═════ SOURCE PASSAGE
A much-needed reimagining for the Transformers franchise


The Last four Transformers films have been a mess of clashing metal, crashing sounds and little in the way of coherence. Bumblebee was conceived as a spin-off, but emerges as more of a reboot of sorts: a return to the kid-and-a-car conceit of the first film. In fact, director Travis Knight (Kubo and the Two Strings) takes the franchise further, back to ’80s Amblin movies like ET and The Goonies and the original Hasbro toy designs. The result is an entry in this franchise that thankfully won’t give you a headache.

Hailee Steinfeld plays Charlie, a tomboyish 18-year-old mourning her dad. Mechanically inclined and desperate for a car, she brings home a beaten-up VW Beetle that turns out to be a robot alien from the planet Cybertron. Cue an unlikely friendship threatened by John Cena’s uptight military man and two enemy Decepticons (voiced by Angela Bassett and Justin Theroux).
══════════
═════ RECORD EXTRACTS
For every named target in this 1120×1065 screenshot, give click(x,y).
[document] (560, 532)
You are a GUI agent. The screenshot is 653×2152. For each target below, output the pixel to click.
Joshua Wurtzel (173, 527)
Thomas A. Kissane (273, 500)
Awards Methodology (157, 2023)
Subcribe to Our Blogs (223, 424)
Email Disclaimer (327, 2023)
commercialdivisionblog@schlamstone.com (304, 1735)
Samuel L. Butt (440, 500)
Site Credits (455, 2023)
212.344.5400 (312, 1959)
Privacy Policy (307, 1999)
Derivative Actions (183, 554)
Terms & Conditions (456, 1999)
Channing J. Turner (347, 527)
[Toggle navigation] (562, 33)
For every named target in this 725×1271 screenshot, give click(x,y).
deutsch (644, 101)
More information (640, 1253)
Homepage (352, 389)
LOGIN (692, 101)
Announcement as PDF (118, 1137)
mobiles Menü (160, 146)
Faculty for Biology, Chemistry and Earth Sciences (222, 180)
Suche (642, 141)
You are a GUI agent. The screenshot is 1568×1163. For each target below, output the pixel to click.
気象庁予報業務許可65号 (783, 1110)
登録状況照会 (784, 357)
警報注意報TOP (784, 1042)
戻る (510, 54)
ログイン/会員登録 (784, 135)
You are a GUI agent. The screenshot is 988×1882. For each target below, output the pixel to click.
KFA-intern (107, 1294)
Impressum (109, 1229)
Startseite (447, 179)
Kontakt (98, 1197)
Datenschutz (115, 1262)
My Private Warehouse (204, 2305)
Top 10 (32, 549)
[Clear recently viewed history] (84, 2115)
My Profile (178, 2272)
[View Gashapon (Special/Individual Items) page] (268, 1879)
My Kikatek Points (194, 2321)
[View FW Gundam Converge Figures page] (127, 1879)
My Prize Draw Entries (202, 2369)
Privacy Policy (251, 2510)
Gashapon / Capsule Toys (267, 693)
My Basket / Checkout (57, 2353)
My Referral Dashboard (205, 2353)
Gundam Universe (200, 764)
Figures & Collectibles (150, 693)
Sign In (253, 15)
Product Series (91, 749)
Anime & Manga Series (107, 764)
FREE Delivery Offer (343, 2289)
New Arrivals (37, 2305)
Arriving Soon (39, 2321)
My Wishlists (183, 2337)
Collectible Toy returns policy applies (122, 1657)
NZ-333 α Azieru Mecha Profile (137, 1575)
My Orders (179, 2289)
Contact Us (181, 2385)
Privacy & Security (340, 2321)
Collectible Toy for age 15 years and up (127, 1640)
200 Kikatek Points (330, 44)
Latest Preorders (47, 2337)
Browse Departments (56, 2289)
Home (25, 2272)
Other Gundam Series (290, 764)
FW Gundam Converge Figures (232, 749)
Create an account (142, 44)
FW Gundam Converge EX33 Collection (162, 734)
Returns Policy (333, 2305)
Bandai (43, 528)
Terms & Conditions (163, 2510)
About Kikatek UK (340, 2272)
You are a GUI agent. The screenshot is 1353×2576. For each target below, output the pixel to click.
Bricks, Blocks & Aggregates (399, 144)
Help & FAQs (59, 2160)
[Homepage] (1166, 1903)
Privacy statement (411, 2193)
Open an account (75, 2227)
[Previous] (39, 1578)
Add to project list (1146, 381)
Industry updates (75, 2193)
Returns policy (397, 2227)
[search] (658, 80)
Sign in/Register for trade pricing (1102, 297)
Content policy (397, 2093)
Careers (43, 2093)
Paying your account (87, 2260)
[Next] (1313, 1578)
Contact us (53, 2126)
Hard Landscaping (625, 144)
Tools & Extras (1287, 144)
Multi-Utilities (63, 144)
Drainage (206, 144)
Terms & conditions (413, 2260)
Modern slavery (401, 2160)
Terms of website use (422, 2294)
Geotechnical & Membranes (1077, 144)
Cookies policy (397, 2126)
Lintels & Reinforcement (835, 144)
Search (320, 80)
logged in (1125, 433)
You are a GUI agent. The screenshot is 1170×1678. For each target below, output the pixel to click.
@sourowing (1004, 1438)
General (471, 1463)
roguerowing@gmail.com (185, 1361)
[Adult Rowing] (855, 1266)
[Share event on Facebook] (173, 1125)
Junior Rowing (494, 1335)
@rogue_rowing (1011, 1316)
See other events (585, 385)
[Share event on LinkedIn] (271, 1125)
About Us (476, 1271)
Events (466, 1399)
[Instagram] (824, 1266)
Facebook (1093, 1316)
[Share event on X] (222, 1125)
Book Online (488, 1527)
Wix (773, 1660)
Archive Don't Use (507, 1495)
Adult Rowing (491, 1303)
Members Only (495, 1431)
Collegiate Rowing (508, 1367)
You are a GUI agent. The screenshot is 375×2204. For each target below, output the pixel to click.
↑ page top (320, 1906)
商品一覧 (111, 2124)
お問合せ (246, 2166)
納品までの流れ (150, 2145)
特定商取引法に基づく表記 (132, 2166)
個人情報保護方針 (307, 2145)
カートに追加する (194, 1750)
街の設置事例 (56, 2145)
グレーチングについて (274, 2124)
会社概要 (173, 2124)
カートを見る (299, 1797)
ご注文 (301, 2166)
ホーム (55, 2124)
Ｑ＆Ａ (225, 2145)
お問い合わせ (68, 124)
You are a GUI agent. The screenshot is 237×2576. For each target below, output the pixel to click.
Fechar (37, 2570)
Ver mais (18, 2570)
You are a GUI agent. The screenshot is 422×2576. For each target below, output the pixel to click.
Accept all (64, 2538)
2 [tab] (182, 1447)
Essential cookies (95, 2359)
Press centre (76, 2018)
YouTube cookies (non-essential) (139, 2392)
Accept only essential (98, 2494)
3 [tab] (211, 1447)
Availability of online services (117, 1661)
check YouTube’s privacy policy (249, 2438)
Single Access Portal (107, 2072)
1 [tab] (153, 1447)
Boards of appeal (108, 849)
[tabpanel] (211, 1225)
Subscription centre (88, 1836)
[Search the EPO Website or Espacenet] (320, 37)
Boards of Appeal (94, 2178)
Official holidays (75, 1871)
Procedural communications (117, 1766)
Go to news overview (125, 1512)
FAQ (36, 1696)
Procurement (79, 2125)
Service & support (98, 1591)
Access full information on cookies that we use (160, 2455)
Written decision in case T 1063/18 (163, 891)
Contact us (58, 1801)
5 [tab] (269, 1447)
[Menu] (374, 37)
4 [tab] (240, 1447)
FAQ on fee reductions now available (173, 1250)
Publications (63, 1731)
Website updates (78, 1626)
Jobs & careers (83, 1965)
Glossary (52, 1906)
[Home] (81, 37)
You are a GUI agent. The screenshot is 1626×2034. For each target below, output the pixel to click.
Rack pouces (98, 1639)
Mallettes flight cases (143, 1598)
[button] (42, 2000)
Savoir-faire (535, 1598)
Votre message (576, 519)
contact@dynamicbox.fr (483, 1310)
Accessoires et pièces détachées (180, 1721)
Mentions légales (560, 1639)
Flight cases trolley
══════════
(EXERCISE):
Summarize the Bumblebee review in two sentences. You won't need the lines to do the tasks.

(SOLUTION TO THE EXERCISE):
Bumblebee returns the Transformers franchise to the kid-and-a-car idea of the first film and draws on ’80s Amblin movies and the original Hasbro toy designs, producing an entry that won’t give you a headache. Hailee Steinfeld plays Charlie, an 18-year-old mourning her dad whose beaten-up VW Beetle turns out to be a robot alien, and their friendship is threatened by John Cena’s uptight military man and two enemy Decepticons.